“So I did it for him,” I said, still staring upward. “Or rather, we did it together. He was prescribed morphia for the pain—that’s like laudanum, only much stronger. I drew off half of each ampule and replaced the missing bit with water. It meant he didn’t get the relief of a full dose for nearly twenty-four hours, but that was the safest way to get a big dose with no risk of being found out.
“We talked about using one of the botanical medicines I was studying; I knew enough to make up something fatal, but I wasn’t sure of it being painless, and he didn’t want to risk me being accused, if anyone got suspicious and did a forensic examination.” I saw Jamie’s eyebrow lift, and flapped a hand. “It doesn’t matter; it’s a way of finding out how someone died.”
“Ah. Like a coroner’s court?”
“A bit. Anyway, he’d be supposed to have morphia in his blood; that wouldn’t prove anything. So that’s what we did.”
I drew a deep breath.
“There would have been no trouble, if I’d given him the injection, and left. That’s what he’d asked me to do.”
Jamie was quiet, eyes fixed intently on me.

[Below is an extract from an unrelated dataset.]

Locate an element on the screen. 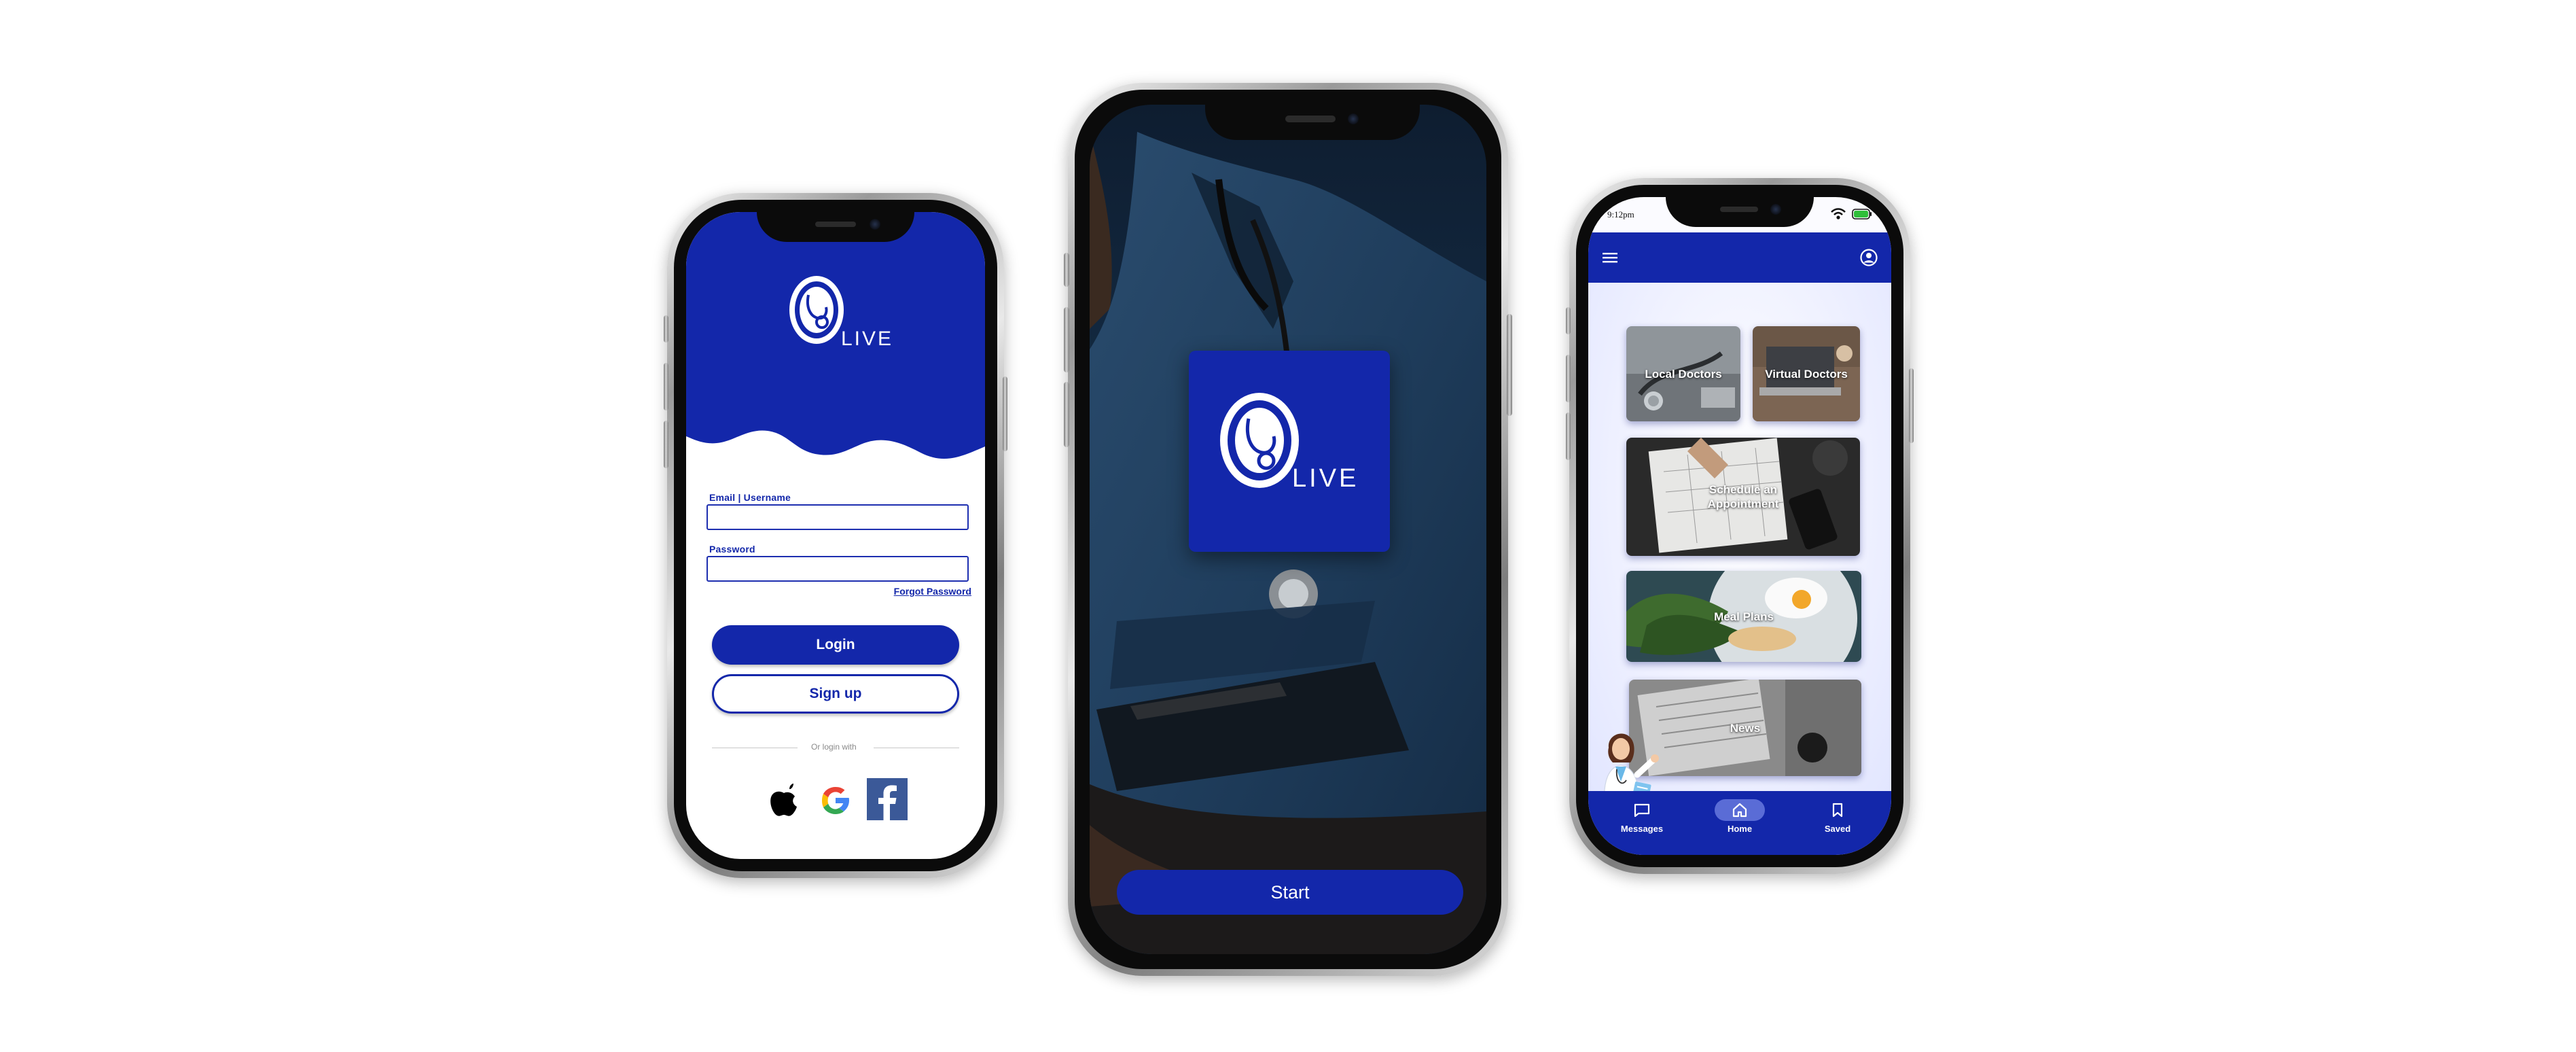  nav-home: Home is located at coordinates (1740, 817).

“I couldn’t do it, though.” I looked at my left hand, seeing not my own smooth flesh, but the big, swollen knuckles of a commercial fisherman, and the fat green veins that crossed his wrist.
“I got the needle in,” I said. I rubbed a finger over the spot on the wrist, where a large vein crosses the distal head of the radius. “But I couldn’t press down the plunger.”

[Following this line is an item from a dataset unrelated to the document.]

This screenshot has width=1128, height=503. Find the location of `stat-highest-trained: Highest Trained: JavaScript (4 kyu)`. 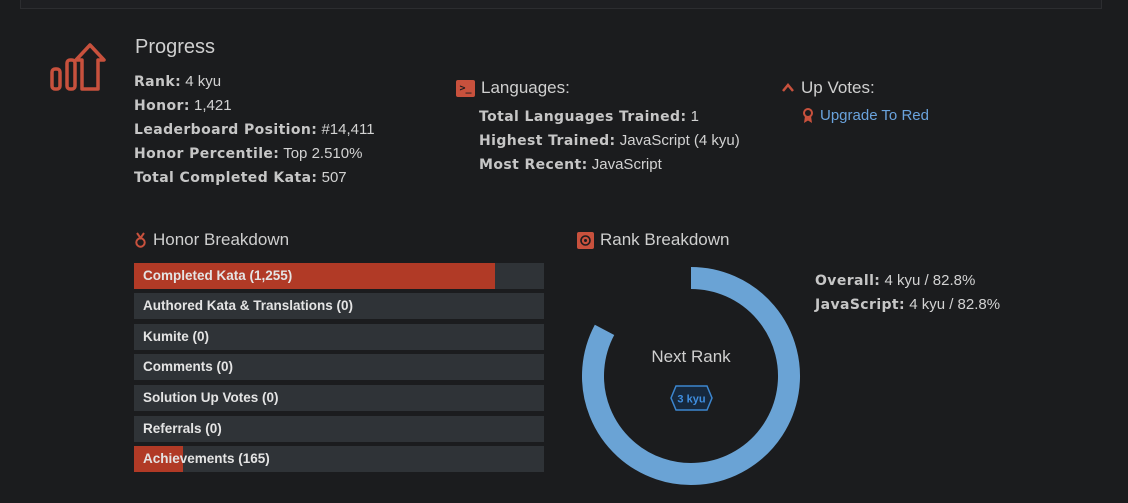

stat-highest-trained: Highest Trained: JavaScript (4 kyu) is located at coordinates (610, 140).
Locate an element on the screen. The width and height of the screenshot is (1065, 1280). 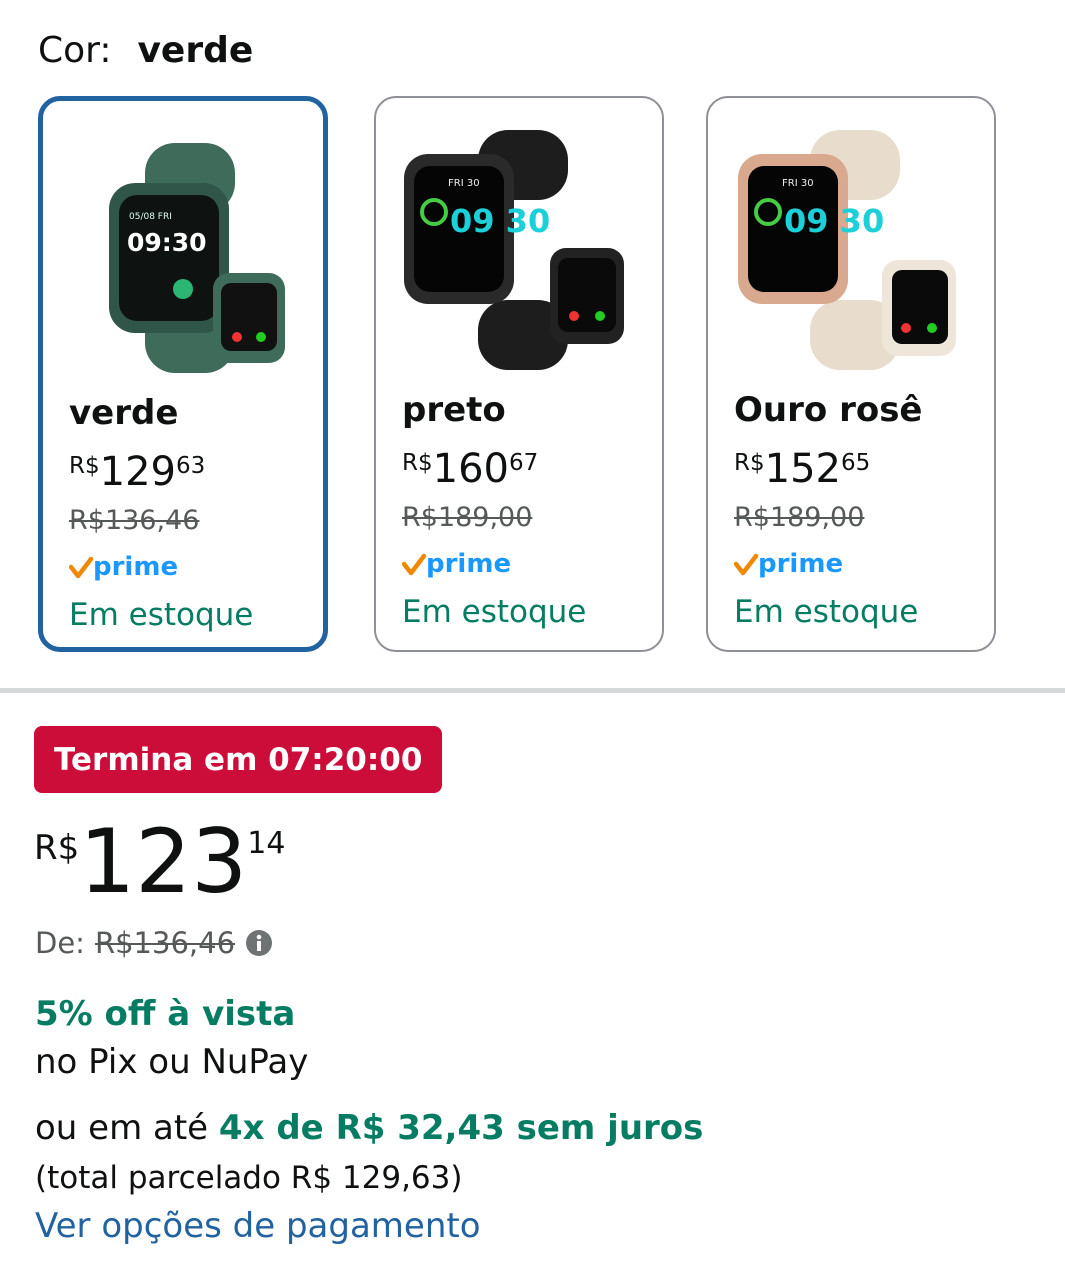
section-divider is located at coordinates (532, 690).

In memory, I saw Graham Menzies’s other hand rise from his side, trailing tubes, and close over my own. He hadn’t much strength, then, but enough.
“I sat there until he was gone, holding his hand.” I felt it still, the steady beat of the wrist-pulse under my thumb, growing slower, and slower still, as I held his hand, and then waiting for a beat that did not come.
I looked up at Jamie, shaking off the memory.
“And then a nurse came in.” It had been one of the younger nurses—an excitable girl, with no discretion. She wasn’t very experienced, but knew enough to tell a dead man when she saw one. And me just sitting there, doing nothing—most undoctorlike conduct. And the empty morphia syringe, lying on the table beside me.
“She talked, of course,” I said.
“I expect she would.”
“I had the presence of mind to drop the syringe into the incinerator chute after she left, though. It was her word against mine, and the whole matter was just dismissed.”
My mouth twisted wryly. “Except that the next week, they offered me a job as head of the whole department. Very important. A lovely office on the sixth floor of the hospital—safely away from the patients, where I couldn’t murder anyone else.”
My finger was still rubbing absently across my wrist. Jamie reached out and stopped it by laying his own hand over mine.
“When was this, Sassenach?” he asked, his voice very gentle.
“Just before I took Bree and went to Scotland. That’s why I went, in fact; they gave me an extended leave— said I’d been working too hard, and deserved a nice vacation.” I didn’t try to keep the irony out of my voice.
“I see.” His hand was warm on mine, despite the heat of my fever. “If it hadna been for that, for losing your work—would ye have come, Sassenach? Not just to Scotland. To me?”
I looked up at him and squeezed his hand, taking a deep breath.
“I don’t know,” I said. “I really don’t. If I hadn’t come to Scotland, met Roger Wakefield, found out that you—” I stopped and swallowed, overwhelmed. “It was Graham who sent me to Scotland,” I said at last, feeling slightly choked. “He asked me to go someday—and say hello to Aberdeen for him.” I glanced up at Jamie suddenly.